** TASK PROMPT **
The answer must be the lines from the one containing "This screenshot has height=140, width=205." through the last line of the data below, copied exactly, with nothing else.

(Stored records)
┄┄┄┄┄┄

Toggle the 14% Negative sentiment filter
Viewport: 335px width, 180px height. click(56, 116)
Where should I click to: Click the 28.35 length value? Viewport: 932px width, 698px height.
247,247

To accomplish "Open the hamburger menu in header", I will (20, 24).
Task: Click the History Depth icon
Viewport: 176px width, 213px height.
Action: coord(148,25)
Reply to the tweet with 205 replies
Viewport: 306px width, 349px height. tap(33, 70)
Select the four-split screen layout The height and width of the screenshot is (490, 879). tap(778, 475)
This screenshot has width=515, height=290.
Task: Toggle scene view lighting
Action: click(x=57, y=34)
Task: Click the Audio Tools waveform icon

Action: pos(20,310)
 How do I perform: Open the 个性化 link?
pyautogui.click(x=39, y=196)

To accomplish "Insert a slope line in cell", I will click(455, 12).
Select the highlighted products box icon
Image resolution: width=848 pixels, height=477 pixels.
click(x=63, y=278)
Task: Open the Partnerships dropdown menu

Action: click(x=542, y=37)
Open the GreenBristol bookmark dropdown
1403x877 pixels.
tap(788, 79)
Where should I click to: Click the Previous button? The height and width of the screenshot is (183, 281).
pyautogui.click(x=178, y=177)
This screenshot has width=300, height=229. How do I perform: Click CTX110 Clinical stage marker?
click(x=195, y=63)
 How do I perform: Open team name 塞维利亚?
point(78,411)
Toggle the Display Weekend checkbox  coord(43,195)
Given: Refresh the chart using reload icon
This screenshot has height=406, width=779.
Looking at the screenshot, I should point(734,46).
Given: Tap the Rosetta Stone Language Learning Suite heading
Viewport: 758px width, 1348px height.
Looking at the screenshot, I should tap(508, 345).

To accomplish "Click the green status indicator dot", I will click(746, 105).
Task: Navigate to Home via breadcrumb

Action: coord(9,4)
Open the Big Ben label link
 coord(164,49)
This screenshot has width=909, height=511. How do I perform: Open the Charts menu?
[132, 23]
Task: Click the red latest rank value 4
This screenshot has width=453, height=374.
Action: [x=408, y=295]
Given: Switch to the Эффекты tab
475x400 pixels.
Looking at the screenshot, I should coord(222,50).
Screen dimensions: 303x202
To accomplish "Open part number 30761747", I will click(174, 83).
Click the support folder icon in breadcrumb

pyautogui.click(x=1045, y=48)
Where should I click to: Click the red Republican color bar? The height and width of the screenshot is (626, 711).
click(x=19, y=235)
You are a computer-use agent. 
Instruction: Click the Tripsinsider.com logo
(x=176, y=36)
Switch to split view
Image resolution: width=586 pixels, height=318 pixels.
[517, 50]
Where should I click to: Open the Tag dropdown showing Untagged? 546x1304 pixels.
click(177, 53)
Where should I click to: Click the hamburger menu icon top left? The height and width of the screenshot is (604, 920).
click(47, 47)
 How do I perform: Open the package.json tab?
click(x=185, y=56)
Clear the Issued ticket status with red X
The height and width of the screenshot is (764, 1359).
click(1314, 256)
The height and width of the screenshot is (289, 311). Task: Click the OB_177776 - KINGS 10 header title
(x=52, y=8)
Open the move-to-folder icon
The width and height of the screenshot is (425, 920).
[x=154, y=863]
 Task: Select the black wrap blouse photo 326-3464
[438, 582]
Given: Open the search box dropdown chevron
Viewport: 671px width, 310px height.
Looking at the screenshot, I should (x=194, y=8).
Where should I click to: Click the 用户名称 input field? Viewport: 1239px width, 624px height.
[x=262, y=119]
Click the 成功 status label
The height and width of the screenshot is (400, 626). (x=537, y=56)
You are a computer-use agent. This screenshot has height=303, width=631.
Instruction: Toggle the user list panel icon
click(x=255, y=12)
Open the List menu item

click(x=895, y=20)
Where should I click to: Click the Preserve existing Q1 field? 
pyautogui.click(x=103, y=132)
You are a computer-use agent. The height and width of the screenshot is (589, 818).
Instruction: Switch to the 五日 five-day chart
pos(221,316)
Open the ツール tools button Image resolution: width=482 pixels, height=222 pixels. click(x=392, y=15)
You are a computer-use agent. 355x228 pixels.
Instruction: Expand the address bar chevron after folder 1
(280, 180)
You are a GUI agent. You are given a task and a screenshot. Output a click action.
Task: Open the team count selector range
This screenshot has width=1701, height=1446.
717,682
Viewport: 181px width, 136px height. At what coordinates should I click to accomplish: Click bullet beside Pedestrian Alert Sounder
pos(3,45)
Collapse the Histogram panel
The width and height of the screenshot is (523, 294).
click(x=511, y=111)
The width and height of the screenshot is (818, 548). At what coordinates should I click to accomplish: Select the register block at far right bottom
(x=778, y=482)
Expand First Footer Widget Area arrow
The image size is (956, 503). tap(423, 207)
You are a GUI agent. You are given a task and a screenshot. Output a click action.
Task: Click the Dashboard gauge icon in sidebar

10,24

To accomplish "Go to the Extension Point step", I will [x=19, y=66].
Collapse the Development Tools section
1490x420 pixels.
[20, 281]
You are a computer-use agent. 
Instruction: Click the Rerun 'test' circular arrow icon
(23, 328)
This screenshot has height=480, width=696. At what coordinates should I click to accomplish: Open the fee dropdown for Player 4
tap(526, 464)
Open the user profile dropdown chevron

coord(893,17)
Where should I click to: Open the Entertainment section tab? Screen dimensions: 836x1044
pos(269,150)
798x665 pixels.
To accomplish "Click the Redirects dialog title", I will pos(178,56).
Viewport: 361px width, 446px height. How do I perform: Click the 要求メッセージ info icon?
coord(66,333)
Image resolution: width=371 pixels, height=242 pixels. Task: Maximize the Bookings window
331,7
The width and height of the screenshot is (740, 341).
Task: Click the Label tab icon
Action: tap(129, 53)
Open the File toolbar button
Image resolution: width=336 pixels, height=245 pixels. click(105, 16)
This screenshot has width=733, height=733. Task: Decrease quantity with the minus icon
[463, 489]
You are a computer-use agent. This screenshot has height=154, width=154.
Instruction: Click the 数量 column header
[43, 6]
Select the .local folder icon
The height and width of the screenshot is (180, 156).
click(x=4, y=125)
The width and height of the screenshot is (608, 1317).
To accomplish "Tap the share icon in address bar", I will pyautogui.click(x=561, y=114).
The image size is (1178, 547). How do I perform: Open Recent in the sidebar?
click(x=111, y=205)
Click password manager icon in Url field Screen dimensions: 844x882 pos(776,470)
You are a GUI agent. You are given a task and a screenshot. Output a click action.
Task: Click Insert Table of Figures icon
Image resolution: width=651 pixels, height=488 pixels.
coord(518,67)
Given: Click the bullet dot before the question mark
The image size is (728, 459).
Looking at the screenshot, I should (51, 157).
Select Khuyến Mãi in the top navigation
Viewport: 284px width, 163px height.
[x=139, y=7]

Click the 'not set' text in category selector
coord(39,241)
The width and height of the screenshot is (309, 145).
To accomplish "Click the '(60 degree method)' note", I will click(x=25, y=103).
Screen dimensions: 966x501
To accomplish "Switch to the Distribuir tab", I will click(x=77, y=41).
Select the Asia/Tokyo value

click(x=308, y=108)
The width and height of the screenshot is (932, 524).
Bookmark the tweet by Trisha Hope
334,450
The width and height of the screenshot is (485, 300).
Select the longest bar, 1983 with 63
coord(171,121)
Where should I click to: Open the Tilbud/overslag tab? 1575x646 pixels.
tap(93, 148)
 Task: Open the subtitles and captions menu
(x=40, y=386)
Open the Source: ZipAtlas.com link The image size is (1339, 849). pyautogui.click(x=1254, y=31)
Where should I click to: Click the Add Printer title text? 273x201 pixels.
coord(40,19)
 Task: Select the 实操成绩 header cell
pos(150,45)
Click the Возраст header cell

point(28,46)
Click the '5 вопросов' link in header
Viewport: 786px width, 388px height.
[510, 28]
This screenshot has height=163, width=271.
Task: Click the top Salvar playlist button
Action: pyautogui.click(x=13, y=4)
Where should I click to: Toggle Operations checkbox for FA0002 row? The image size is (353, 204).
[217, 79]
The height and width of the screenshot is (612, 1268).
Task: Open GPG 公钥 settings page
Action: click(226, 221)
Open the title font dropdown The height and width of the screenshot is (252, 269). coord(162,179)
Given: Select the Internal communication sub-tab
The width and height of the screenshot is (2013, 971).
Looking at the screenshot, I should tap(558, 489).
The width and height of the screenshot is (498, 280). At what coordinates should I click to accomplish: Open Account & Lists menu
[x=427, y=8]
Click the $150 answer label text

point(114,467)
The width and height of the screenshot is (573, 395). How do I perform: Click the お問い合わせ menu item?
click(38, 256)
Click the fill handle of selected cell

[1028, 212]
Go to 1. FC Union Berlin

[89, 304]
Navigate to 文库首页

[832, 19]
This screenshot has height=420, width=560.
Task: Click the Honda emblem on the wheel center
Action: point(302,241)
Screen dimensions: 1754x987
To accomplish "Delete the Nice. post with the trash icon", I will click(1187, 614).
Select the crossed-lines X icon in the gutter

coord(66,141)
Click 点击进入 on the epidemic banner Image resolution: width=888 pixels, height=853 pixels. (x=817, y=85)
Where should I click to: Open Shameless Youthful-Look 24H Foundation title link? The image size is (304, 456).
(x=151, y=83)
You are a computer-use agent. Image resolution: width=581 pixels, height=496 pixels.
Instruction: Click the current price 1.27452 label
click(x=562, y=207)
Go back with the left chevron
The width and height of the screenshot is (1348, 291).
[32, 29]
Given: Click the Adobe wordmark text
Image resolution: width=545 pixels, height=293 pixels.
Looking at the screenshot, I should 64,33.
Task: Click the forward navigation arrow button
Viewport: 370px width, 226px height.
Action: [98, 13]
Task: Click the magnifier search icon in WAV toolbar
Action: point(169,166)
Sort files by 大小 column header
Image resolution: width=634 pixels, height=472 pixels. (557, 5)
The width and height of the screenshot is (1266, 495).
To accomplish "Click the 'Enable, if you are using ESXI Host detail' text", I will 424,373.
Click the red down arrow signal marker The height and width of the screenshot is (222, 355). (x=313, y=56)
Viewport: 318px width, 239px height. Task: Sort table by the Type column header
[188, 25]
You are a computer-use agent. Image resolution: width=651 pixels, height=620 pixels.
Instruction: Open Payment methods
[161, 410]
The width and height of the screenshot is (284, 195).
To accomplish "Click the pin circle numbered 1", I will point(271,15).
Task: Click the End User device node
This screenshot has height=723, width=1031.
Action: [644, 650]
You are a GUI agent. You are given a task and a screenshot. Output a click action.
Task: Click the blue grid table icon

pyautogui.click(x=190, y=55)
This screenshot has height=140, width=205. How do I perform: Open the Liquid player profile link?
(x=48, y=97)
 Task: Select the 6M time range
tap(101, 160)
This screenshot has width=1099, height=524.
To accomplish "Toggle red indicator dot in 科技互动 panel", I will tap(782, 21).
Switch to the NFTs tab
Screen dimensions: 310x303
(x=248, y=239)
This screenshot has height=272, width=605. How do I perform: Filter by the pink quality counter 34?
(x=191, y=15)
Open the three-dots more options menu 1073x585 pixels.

┄┄┄┄┄┄

** TASK RESPONSE **
This screenshot has height=140, width=205. How do I perform: Open the Liquid player profile link?
(x=48, y=97)
 Task: Select the 6M time range
tap(101, 160)
This screenshot has width=1099, height=524.
To accomplish "Toggle red indicator dot in 科技互动 panel", I will tap(782, 21).
Switch to the NFTs tab
Screen dimensions: 310x303
(x=248, y=239)
This screenshot has height=272, width=605. How do I perform: Filter by the pink quality counter 34?
(x=191, y=15)
Open the three-dots more options menu 1073x585 pixels.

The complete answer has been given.